— start Supplied passage —

MUMBAI, INDIA: “If the rich paid us properly for the work we do, it would make a huge difference to our lives. Instead, they just reap the benefits and pay us very little”, said a despondent Sunita.
We were sitting in the Acorn Foundation’s small, corrugated iron office, which teeters on the edge of Dharavi, Mumbai’s largest and most industrious slum. A lone fan whirred above our heads, stirring an almost tangible sense of helplessness that hung in the air.
Sunita, a mother of four, had recently been displaced from Dharavi as a result of the municipal government’s redevelopment plans, losing almost half of her income generating capacity.
Along with fifteen others from Dharavi’s wastepicking community, she had come to take part in one of a rapidly growing number of Equity & Sustainability Field Hearings that are happening throughout 2014.
Like Sunita, all names of Field Hearing participants have been changed to protect their confidentiality.
Voiceless Voices
The Field Hearings initiative was created to give members of marginalised and disempowered communities around the world, like Sunita, a stronger voice in global discussions on sustainable development, particularly the post-2015 framework to be chalked out by the Sustainable Development Goals (SDGs).
During the hearings, which are facilitated by a growing network of local partners, participants are encouraged to talk confidentially about the challenges they face, what they think the causes are and how they would like to see these issues addressed.
The Acorn Foundation, which works to support and empower Dharavi’s recycling community, is one of the latest partners.
“It’s vital to empower those who have been the most marginalised in society by listening to their perspectives on the challenges they face and by providing them with the tools to implement the solutions they envision”, says Deborah Rogers, founder and president of global non-profit Initiative for Equality (IfE), which is coordinating the Field Hearings.
Rogers, who in late November made a presentation on the project’s preliminary findings to the UN Committee responsible for drafting the SDGs, believes that such engagement with the world’s marginalised has been sorely lacking to date.

— end Supplied passage —

## Required actions
1) In the passage on the Dharavi field hearings, which organization is coordinating the Field Hearings?
2) Extend the passage on the Dharavi field hearings, picking up after its last sentence.

— start Entries —

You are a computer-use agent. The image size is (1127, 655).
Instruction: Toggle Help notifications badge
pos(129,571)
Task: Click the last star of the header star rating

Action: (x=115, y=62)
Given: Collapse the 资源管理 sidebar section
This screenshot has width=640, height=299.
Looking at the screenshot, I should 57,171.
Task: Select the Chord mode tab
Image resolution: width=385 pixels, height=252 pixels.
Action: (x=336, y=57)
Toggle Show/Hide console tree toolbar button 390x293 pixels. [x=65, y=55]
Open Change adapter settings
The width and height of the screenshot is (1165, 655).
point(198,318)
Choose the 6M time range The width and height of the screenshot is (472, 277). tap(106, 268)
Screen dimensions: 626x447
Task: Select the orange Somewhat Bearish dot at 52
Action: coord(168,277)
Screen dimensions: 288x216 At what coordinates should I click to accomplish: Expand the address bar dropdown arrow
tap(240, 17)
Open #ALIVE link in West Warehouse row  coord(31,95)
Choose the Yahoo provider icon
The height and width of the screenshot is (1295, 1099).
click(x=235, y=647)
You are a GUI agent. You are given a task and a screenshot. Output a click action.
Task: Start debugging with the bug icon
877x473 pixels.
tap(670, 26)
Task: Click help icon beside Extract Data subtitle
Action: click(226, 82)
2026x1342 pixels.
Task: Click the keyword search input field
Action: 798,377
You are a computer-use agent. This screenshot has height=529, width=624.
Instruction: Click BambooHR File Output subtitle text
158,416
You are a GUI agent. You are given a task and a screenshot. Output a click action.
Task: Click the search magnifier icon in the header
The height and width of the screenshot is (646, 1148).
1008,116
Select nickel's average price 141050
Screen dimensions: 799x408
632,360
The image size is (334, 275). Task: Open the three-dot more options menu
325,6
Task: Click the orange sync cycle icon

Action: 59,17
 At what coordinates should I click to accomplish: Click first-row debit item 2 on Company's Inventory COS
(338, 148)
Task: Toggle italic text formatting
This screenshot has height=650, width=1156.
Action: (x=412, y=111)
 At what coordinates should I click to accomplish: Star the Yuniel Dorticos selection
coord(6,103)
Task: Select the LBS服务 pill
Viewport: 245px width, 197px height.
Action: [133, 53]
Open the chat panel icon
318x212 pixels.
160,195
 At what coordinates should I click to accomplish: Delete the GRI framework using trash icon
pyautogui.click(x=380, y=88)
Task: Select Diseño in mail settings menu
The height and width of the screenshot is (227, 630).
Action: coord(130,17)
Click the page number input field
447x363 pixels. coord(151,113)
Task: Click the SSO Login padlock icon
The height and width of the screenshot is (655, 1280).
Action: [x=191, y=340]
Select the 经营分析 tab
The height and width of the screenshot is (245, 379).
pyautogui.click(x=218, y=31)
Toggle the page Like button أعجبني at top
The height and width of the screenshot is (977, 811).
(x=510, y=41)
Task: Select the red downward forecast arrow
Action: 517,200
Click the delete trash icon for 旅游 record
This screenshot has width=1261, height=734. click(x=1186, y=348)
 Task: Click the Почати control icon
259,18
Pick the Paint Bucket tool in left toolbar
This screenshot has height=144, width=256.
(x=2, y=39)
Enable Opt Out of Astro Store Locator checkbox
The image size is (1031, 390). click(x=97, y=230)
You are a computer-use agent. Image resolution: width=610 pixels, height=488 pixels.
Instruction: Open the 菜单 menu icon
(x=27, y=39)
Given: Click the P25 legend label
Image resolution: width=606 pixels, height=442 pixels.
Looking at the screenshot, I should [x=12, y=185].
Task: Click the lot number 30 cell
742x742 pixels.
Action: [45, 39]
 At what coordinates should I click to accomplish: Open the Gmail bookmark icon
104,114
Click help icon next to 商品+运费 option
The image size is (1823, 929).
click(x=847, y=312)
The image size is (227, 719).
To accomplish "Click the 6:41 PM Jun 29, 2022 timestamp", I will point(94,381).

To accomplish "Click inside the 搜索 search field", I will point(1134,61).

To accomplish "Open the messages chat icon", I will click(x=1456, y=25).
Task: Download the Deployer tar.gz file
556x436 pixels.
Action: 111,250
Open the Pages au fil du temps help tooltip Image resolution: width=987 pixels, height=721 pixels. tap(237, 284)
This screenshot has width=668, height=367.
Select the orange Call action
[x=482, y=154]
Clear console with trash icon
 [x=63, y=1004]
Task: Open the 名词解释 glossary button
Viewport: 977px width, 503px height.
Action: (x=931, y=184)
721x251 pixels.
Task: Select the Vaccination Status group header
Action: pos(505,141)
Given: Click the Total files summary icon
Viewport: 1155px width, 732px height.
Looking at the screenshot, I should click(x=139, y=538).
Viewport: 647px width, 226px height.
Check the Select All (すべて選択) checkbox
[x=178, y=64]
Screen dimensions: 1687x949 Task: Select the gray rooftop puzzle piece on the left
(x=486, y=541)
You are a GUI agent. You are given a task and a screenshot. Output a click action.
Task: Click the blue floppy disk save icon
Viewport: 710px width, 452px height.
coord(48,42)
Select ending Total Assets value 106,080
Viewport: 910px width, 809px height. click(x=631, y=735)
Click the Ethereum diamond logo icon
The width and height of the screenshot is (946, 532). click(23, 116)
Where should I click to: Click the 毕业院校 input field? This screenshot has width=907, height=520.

— end Entries —

## Written answers
1) The global non-profit Initiative for Equality (IfE) is coordinating them.

2)
“The whole world has been talking about sustainable development and how to accomplish it, without… bringing the primary actors to the table”, she says.
Inequality’s Inconvenient Truths
IfE was set up two years ago with the firm intention to work towards creating a more equal society.
“Inequality in our political, social and economic systems is undermining efforts to reduce poverty and improve environmental sustainability in many parts of the world”, says Rogers, adding, “This issue is still largely overlooked by those making decisions about our future”.
Indeed, a growing body of scientific evidence suggests a positive relationship between inequality and poverty, social conflict, ecological degradation and economic instability.
Vinod Shetty, director of the Acorn Foundation, agrees, saying that if society continues to be exclusive and withhold resources, we will invite conflict from these communities.
“Including [these communities] in decision-making is an essential step as much for society’s stability as for their wellbeing”, he says.
Converging messages
Each of the Field Hearings produces its own very localized set of messages, yet there are a surprising number of commonalities.
“We anticipated a lot of diversity when we began this process, but there have been some incredibly strong common themes that appeared over and over again. That makes the findings very powerful”, says Rogers.
Economic insecurity is perceived to be getting much worse, with young people, in particular, losing hope. Participants are also deeply worried by the growing gap between the rich and poor, which they associate with greater access to decision-making, power and “selfishness”.
“Virtually every community told us that people with wealth have greater access to political decision making, and that they use this to create further economic opportunities for themselves rather than for those in poverty who need these opportunities”, says Akhteruzzaman Sano, the initiative’s South Asia Coordinator.
Corruption and a lack of accountability by government officials is also a chief concern, seen to be depriving community members of basic necessities on an almost daily basis.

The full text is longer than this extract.